-------- DATASET EXCERPTS --------

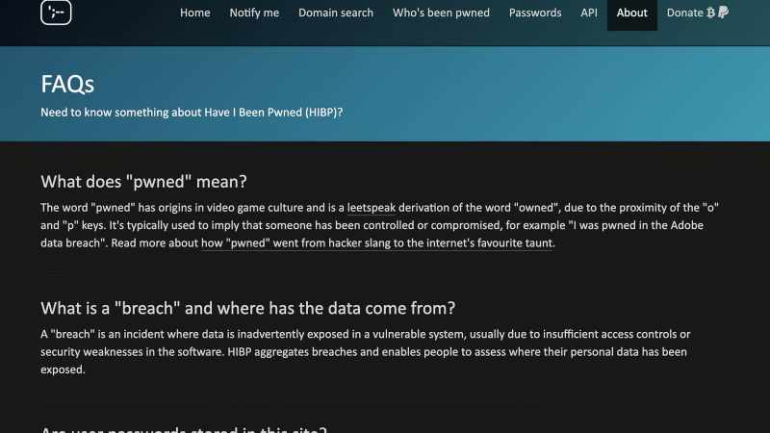Screen dimensions: 770x433
Task: Click the Bitcoin donate icon
Action: (x=710, y=13)
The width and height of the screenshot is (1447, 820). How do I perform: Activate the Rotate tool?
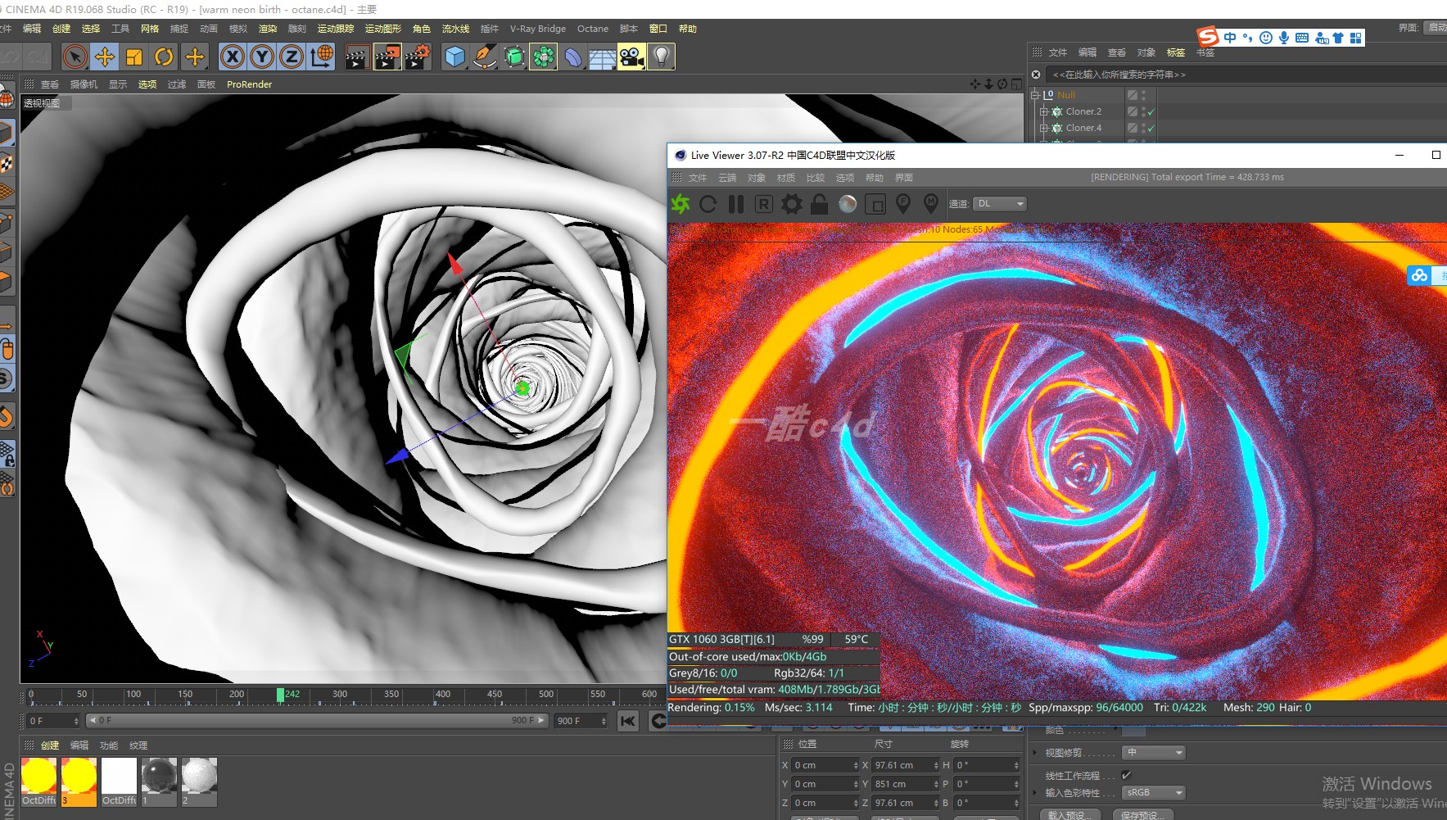click(x=164, y=57)
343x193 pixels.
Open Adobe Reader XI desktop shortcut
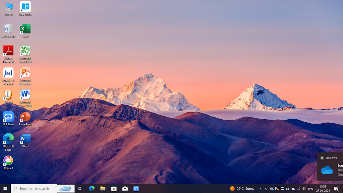point(8,51)
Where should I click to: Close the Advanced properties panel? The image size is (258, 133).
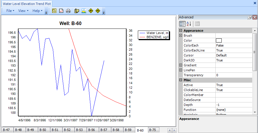tap(255, 17)
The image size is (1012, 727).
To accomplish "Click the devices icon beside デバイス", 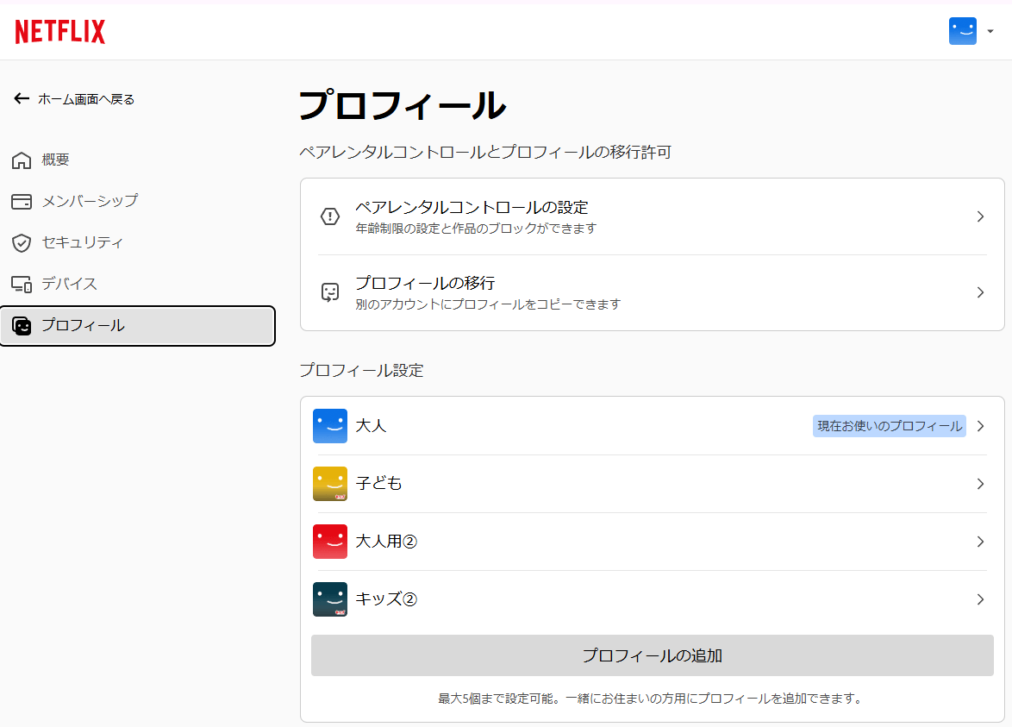I will 22,285.
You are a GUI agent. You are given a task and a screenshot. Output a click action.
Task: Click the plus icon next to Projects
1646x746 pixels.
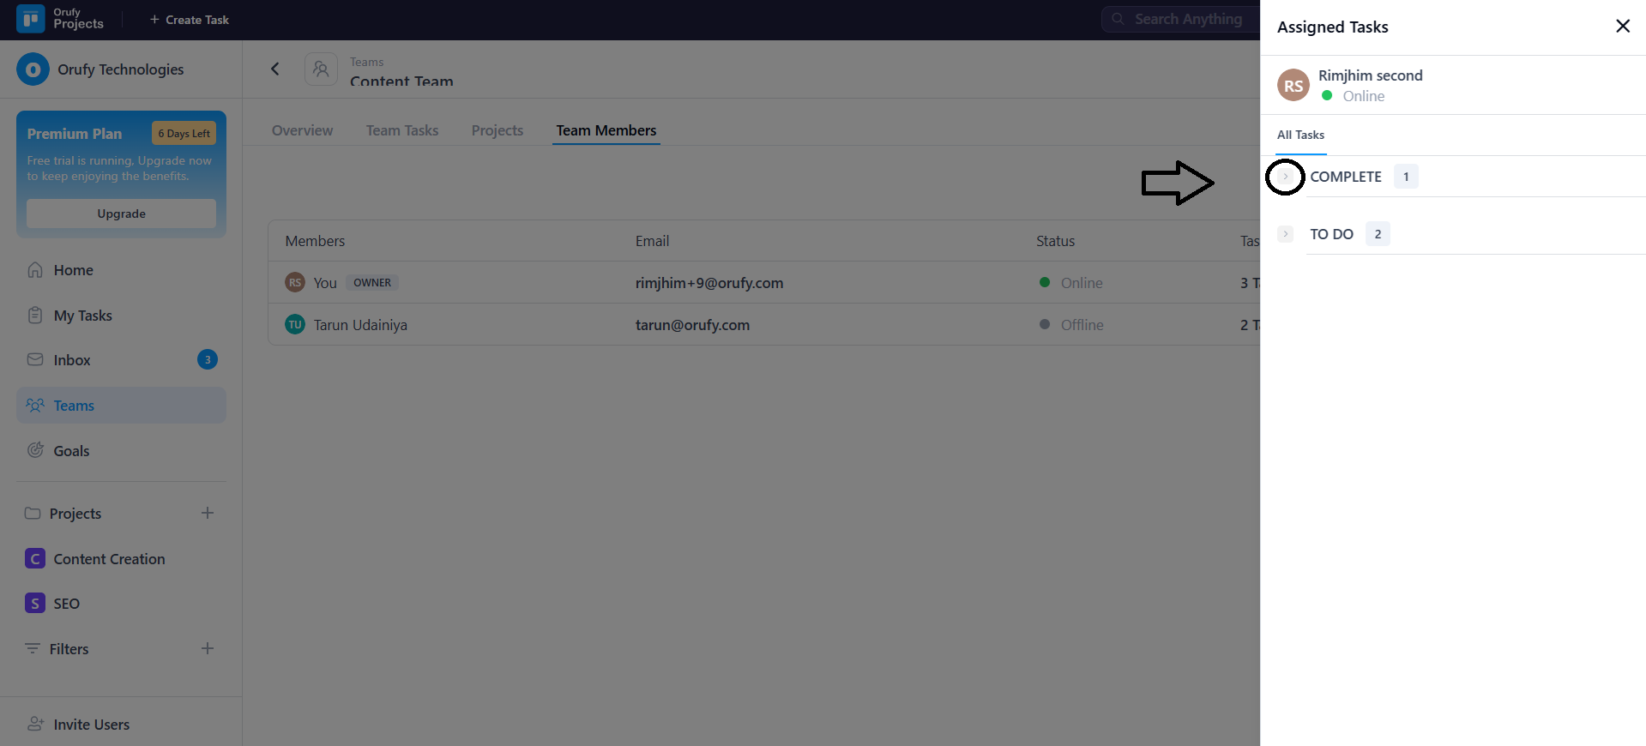click(208, 514)
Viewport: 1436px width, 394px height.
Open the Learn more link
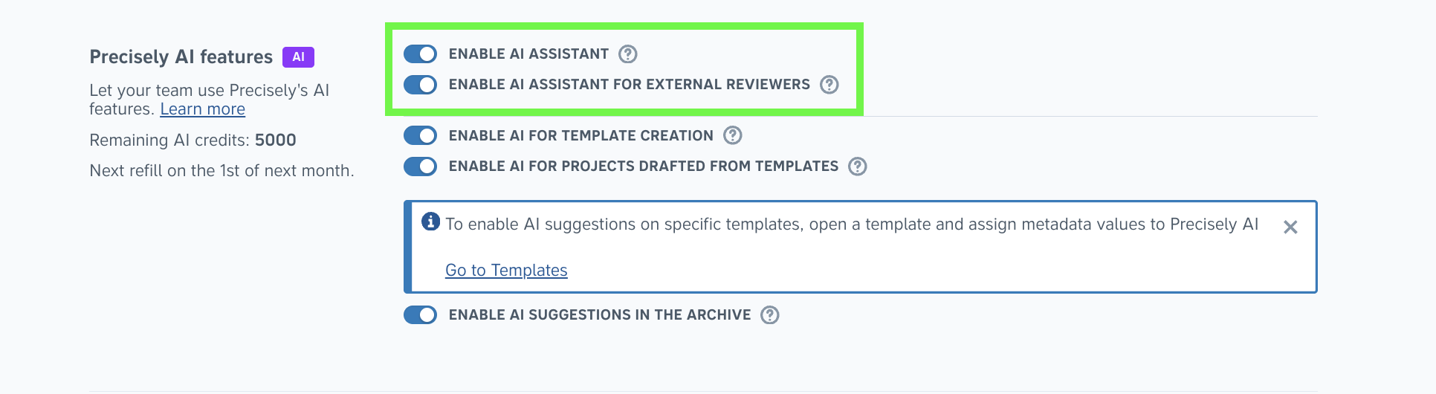coord(203,109)
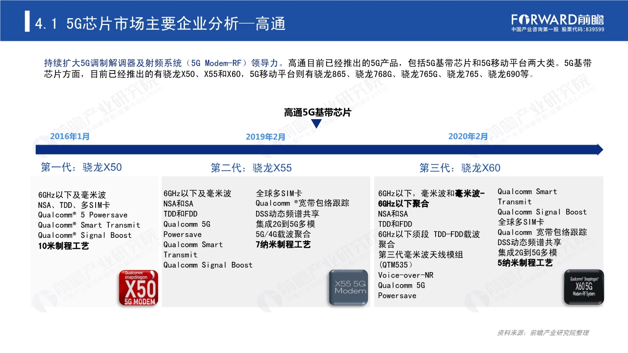
Task: Click the 股票代码:839599 header text
Action: 582,28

--------

▸ EXERCISE:
Exactly the lines from the one holding "Task: Click the plus icon next to Projects" to the last line of the records above should be duplicated, with no pictures among them.

▸ ANSWER SECTION:
Task: Click the plus icon next to Projects
1646x746 pixels.
click(208, 514)
Viewport: 1436px width, 394px height.
Open the Learn more link
coord(203,109)
Task: Click the 股票代码:839599 header text
Action: 582,28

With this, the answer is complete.